> **WHAT IS NEEDED**
Each entry, in full: copy it out exactly.

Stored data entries
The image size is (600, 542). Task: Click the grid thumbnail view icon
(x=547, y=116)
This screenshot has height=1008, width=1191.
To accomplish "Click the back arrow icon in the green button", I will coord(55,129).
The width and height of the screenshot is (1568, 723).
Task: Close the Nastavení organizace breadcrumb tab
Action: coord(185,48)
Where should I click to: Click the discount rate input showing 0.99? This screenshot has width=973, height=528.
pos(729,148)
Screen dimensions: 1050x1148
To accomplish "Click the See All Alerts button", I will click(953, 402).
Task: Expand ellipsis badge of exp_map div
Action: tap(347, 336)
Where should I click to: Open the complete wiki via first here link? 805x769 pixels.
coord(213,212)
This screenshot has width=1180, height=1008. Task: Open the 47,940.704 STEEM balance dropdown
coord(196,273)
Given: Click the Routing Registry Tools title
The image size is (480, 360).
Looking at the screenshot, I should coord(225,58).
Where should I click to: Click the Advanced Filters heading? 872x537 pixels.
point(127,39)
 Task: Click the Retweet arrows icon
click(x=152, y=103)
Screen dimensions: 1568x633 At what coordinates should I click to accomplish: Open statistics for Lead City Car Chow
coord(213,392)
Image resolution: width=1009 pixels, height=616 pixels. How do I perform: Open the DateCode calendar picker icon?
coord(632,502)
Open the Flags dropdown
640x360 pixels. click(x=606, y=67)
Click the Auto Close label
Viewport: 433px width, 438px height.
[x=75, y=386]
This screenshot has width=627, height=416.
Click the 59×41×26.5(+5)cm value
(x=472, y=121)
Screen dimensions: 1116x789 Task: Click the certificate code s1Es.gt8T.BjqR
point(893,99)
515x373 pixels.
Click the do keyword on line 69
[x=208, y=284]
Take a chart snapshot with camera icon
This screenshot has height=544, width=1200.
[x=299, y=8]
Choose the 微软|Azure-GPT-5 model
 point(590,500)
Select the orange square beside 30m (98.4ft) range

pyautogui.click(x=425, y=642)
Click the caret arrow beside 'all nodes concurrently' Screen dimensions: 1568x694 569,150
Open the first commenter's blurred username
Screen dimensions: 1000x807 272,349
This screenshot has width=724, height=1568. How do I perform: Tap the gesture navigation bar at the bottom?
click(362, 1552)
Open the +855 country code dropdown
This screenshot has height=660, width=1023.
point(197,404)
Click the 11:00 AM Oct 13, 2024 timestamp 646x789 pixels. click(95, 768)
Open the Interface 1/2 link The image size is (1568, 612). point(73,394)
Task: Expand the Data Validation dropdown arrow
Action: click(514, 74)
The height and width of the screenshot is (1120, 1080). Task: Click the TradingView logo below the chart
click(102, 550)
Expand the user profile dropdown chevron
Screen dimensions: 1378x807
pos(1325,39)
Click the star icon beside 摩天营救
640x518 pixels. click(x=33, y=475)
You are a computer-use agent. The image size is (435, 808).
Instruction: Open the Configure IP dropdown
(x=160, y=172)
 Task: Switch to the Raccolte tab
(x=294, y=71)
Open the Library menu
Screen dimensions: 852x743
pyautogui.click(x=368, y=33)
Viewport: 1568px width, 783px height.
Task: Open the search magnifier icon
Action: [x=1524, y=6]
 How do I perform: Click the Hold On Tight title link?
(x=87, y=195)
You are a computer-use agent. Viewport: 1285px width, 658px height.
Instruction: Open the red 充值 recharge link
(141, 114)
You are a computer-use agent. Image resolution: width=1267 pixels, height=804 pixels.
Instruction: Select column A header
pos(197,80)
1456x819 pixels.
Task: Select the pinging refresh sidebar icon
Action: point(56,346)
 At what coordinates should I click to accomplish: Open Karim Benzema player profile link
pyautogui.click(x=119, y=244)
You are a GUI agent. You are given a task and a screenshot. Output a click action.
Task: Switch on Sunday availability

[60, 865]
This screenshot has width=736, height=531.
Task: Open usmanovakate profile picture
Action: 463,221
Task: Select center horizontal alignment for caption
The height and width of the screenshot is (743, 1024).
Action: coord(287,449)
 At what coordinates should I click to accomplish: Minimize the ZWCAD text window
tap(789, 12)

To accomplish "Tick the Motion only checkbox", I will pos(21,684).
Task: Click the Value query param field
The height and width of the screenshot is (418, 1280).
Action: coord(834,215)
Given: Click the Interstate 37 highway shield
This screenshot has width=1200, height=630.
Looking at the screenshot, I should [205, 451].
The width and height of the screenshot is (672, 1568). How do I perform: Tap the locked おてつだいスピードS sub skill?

> **EXERCISE RESPONSE**
The image size is (600, 542). Task: Click the grid thumbnail view icon
(x=547, y=116)
This screenshot has height=1008, width=1191.
To accomplish "Click the back arrow icon in the green button", I will coord(55,129).
The width and height of the screenshot is (1568, 723).
Task: Close the Nastavení organizace breadcrumb tab
Action: coord(185,48)
Where should I click to: Click the discount rate input showing 0.99? This screenshot has width=973, height=528.
pos(729,148)
Screen dimensions: 1050x1148
To accomplish "Click the See All Alerts button", I will click(953, 402).
Task: Expand ellipsis badge of exp_map div
Action: tap(347, 336)
Where should I click to: Open the complete wiki via first here link? 805x769 pixels.
coord(213,212)
This screenshot has width=1180, height=1008. Task: Open the 47,940.704 STEEM balance dropdown
coord(196,273)
Given: Click the Routing Registry Tools title
The image size is (480, 360).
Looking at the screenshot, I should coord(225,58).
Where should I click to: Click the Advanced Filters heading? 872x537 pixels.
point(127,39)
 Task: Click the Retweet arrows icon
click(x=152, y=103)
Screen dimensions: 1568x633 At what coordinates should I click to accomplish: Open statistics for Lead City Car Chow
coord(213,392)
Image resolution: width=1009 pixels, height=616 pixels. How do I perform: Open the DateCode calendar picker icon?
coord(632,502)
Open the Flags dropdown
640x360 pixels. click(x=606, y=67)
Click the Auto Close label
Viewport: 433px width, 438px height.
[x=75, y=386]
This screenshot has width=627, height=416.
Click the 59×41×26.5(+5)cm value
(x=472, y=121)
Screen dimensions: 1116x789 Task: Click the certificate code s1Es.gt8T.BjqR
point(893,99)
515x373 pixels.
Click the do keyword on line 69
[x=208, y=284]
Take a chart snapshot with camera icon
This screenshot has height=544, width=1200.
[x=299, y=8]
Choose the 微软|Azure-GPT-5 model
 point(590,500)
Select the orange square beside 30m (98.4ft) range

pyautogui.click(x=425, y=642)
Click the caret arrow beside 'all nodes concurrently' Screen dimensions: 1568x694 569,150
Open the first commenter's blurred username
Screen dimensions: 1000x807 272,349
This screenshot has width=724, height=1568. How do I perform: Tap the gesture navigation bar at the bottom?
click(362, 1552)
Open the +855 country code dropdown
This screenshot has height=660, width=1023.
point(197,404)
Click the 11:00 AM Oct 13, 2024 timestamp 646x789 pixels. click(95, 768)
Open the Interface 1/2 link The image size is (1568, 612). point(73,394)
Task: Expand the Data Validation dropdown arrow
Action: click(514, 74)
The height and width of the screenshot is (1120, 1080). Task: Click the TradingView logo below the chart
click(102, 550)
Expand the user profile dropdown chevron
Screen dimensions: 1378x807
pos(1325,39)
Click the star icon beside 摩天营救
640x518 pixels. click(x=33, y=475)
You are a computer-use agent. The image size is (435, 808).
Instruction: Open the Configure IP dropdown
(x=160, y=172)
 Task: Switch to the Raccolte tab
(x=294, y=71)
Open the Library menu
Screen dimensions: 852x743
pyautogui.click(x=368, y=33)
Viewport: 1568px width, 783px height.
Task: Open the search magnifier icon
Action: [x=1524, y=6]
 How do I perform: Click the Hold On Tight title link?
(x=87, y=195)
You are a computer-use agent. Viewport: 1285px width, 658px height.
Instruction: Open the red 充值 recharge link
(141, 114)
You are a computer-use agent. Image resolution: width=1267 pixels, height=804 pixels.
Instruction: Select column A header
pos(197,80)
1456x819 pixels.
Task: Select the pinging refresh sidebar icon
Action: point(56,346)
 At what coordinates should I click to accomplish: Open Karim Benzema player profile link
pyautogui.click(x=119, y=244)
You are a GUI agent. You are given a task and a screenshot. Output a click action.
Task: Switch on Sunday availability

[60, 865]
This screenshot has width=736, height=531.
Task: Open usmanovakate profile picture
Action: 463,221
Task: Select center horizontal alignment for caption
The height and width of the screenshot is (743, 1024).
Action: coord(287,449)
 At what coordinates should I click to accomplish: Minimize the ZWCAD text window
tap(789, 12)

To accomplish "Tick the Motion only checkbox", I will pos(21,684).
Task: Click the Value query param field
The height and width of the screenshot is (418, 1280).
Action: coord(834,215)
Given: Click the Interstate 37 highway shield
This screenshot has width=1200, height=630.
Looking at the screenshot, I should [205, 451].
The width and height of the screenshot is (672, 1568). How do I perform: Tap the locked おてつだいスピードS sub skill?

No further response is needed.